Salt Lake City: If I were planning your trip, I’d have you stay overnight in Park City rather than Salt Lake City to visit a well preserved real wild west mining town and to shop at the Outlet Mall (Levi’s for $17). Salt Lake City has no great sights except the view of the city’s situation at the foot of Wasatch Mtns., which is best seen from the windows of your bus as you drive by. Other good views of the setting are from the top floor of the Joseph Smith Building (free) or the observation deck of the LDS Office Building (free), both in Temple Square.
The Mormon Tabernacle Choir programs twice a week. Their Thursday night practice in the Mormon Tabernacle is open to the public( free). There is a half hour concert (free) every Sunday morning at 9:00 am in the Tabernacle in the off season and at the LDS Conference Center in high season.
If you have free time in Salt Lake City, I suggest you take a look at an American West city by riding the tram, called Trax, to the end of the line at the University of Utah and then taking a stroll through the residential neighborhood across the street. American cites are highly segregated with neighborhoods being almost all commercial or all residential. The Trax trip goes though a major commercial area, and the walk at the end is through an established residential neighborhood.

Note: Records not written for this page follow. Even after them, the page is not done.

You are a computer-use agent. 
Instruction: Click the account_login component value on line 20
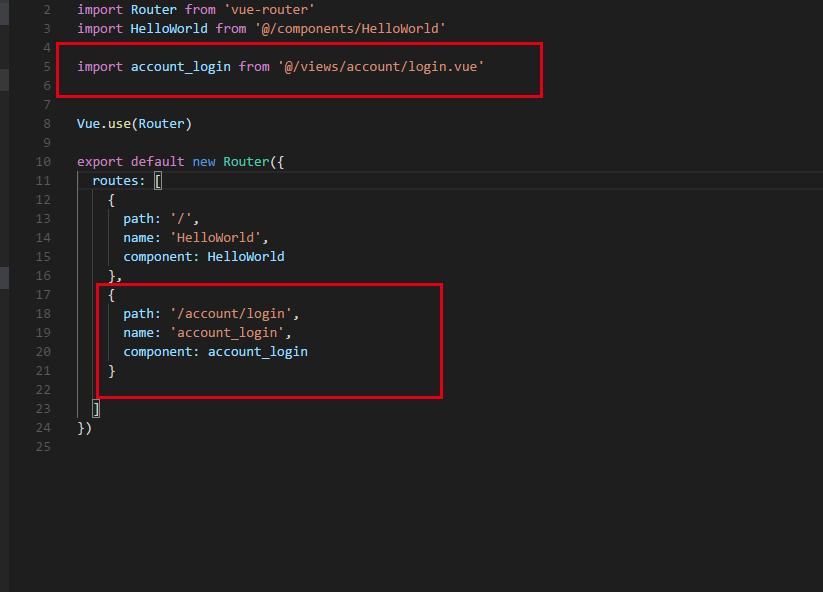pos(258,352)
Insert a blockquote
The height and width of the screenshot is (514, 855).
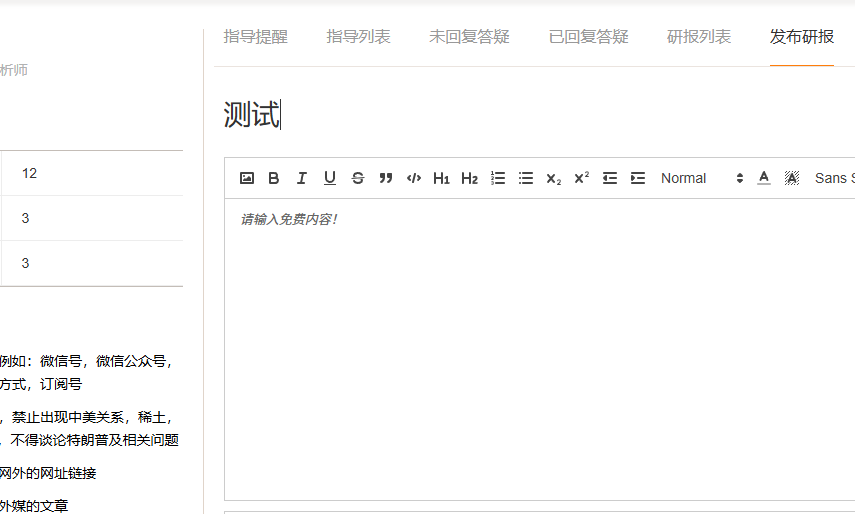tap(386, 178)
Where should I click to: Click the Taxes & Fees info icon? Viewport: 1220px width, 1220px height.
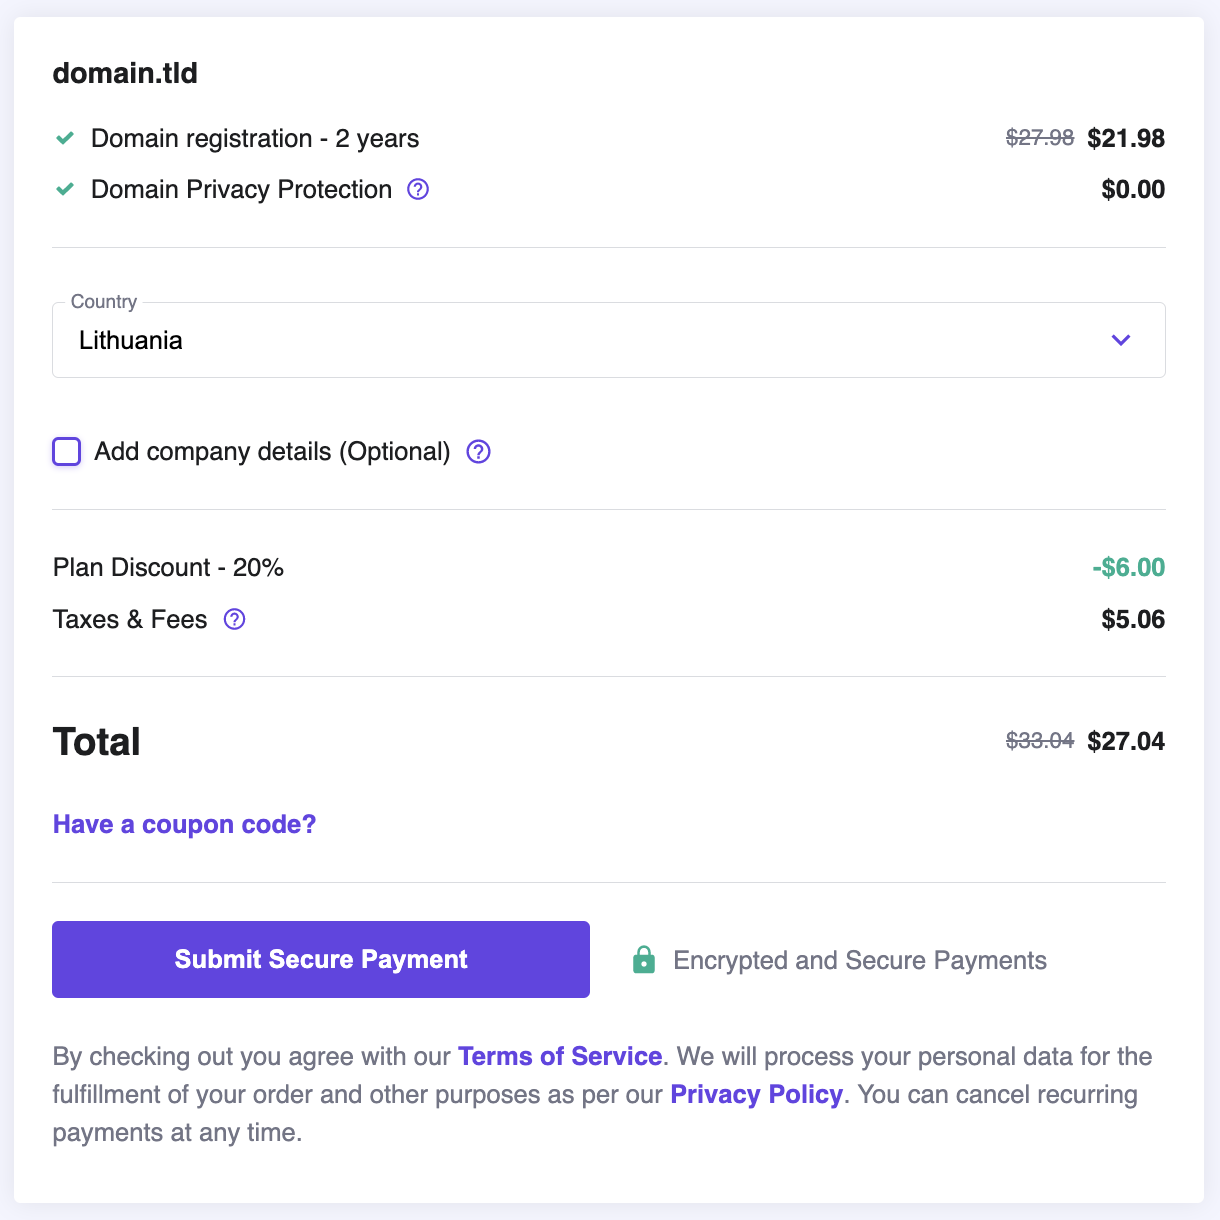pyautogui.click(x=234, y=619)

Taking Trax back to the opposite end of the line brings you to the Gateway Mall– shopping and restaurants.
Trax is free to ride in the immediate downtown area of Salt Lake City.

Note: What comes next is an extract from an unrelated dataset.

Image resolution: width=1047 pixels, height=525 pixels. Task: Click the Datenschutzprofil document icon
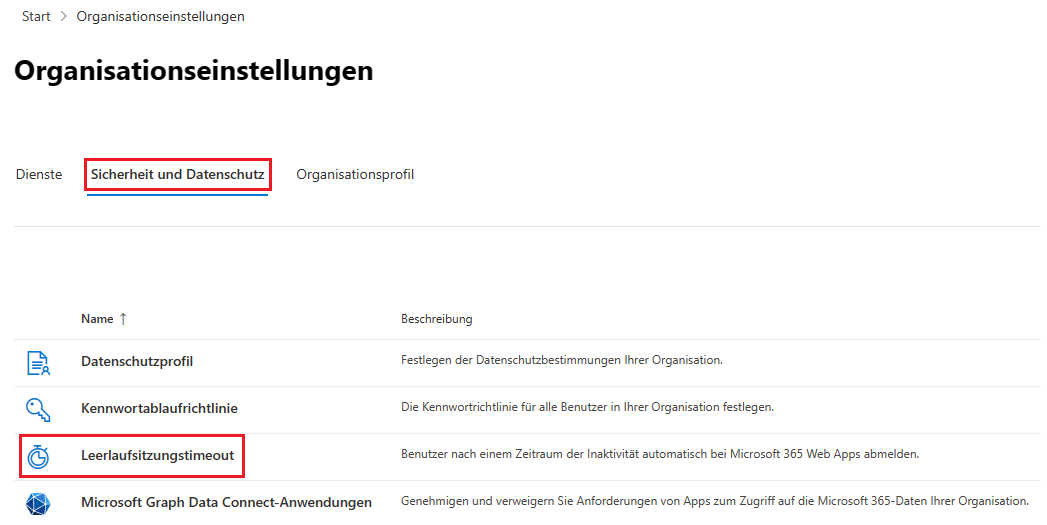coord(38,362)
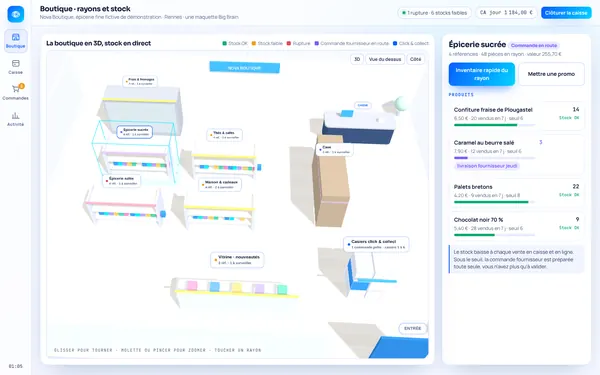600x375 pixels.
Task: Open the Caramel au beurre salé product row
Action: click(x=516, y=155)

Also take note of the size of Salt Lake City’s streets. They were originally designed so a team of 12 oxen pulling a wagon could make a U-turn in the street. Another difference between American streets and those in much of the world concerns street names. Consider the short trip along the Seine opposite the Ile de la Cite in Paris. You start out the Quay de Conti and by the time you reach the other end of the Ile, the same street has changed names five times. Most American streets keep the same name from start to finish. State Street in Salt Lake City may hold the record. State Street is 600 km long, ending somewhere in the town of St. George near the Arizona border.

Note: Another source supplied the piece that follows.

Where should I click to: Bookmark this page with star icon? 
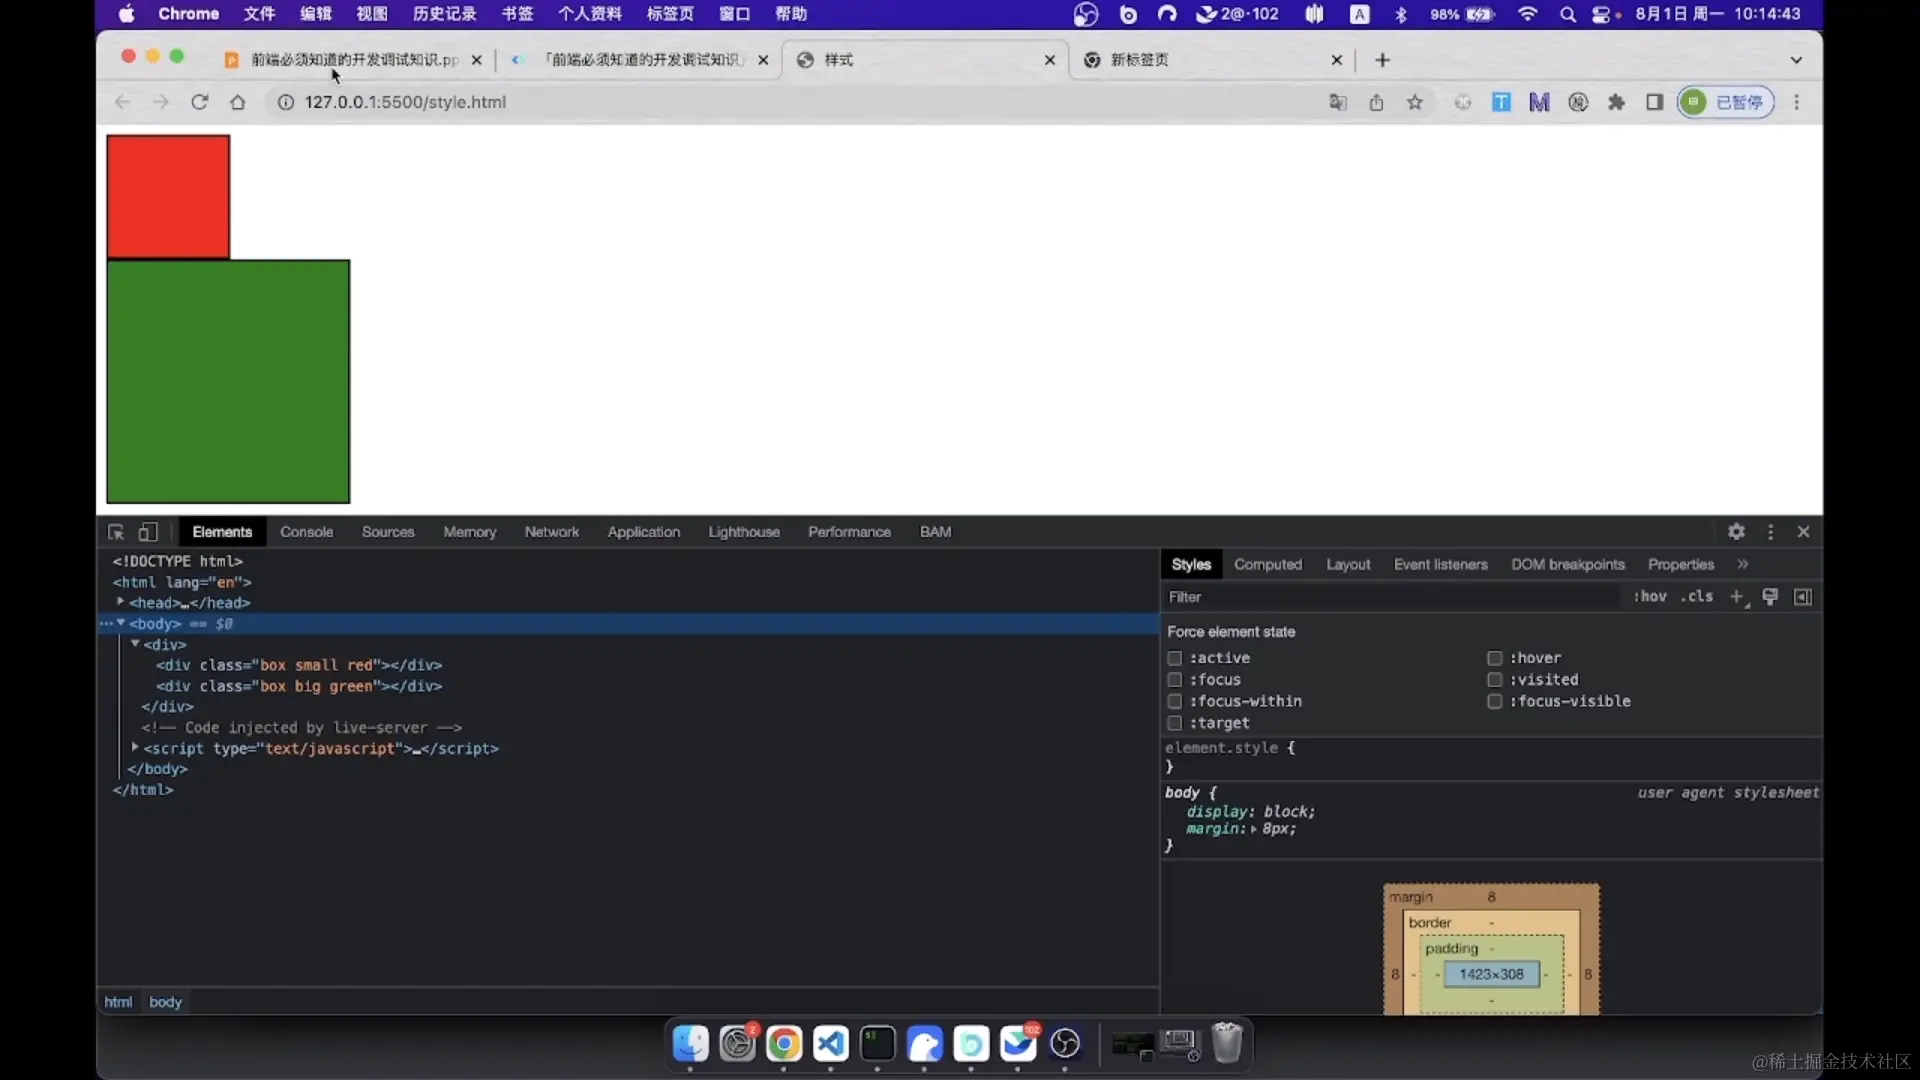(x=1415, y=102)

If you have to arrange your own dinner, head to Gateway Mall for a range of American restaurants or to Lamb’s Grill(inexpensive), the Metropolitan(expensive), JIB's(inexpensive).
The LDS History Museum is of some interest for its display of old west memorabilia and Mormon Impressionist Art-- the Mormon Church sent artists to France to study with the Impressionists in preparation for returning to America to decorate the interior of Mormon Temples. There is a well preserved real wild west log cabin in the little square at the entrance to the LDS History Museum.

There is a good chance you will stay in Kanab. A lot of western movies were filmed around Kanab and the Hollywood stars stayed at the Parry Inn (restaurant). If you are on your own for dinner, consider the Parry Inn or Houston’s, a classic example of traditional western food served by waitresses wearing real six guns, supposedly unloaded.

American Indian jewelry, pottery, and rugs make good souvenirs. Ruby’s Inn has an extensive gift shop selling them, but be careful everywhere to check the labels for where the items were made. Lower priced items, like Navajo patterned rugs, are usually not authentic but made in Mexico. The Kokapeli Gallery in Moab has superb Indian crafts, and don’t hesitate to buy directly from the artisans at the road side stands in Monument Valley.

When in Monument Valley or on the Navajo Reservation, be sure to try some Navajo Fry Bread.

If your tour starts or ends in Yellowstone, there is no public transportation within the park and unless you are staying at Old Faithful or Mammoth Hot Springs, there are no major sights close at hand.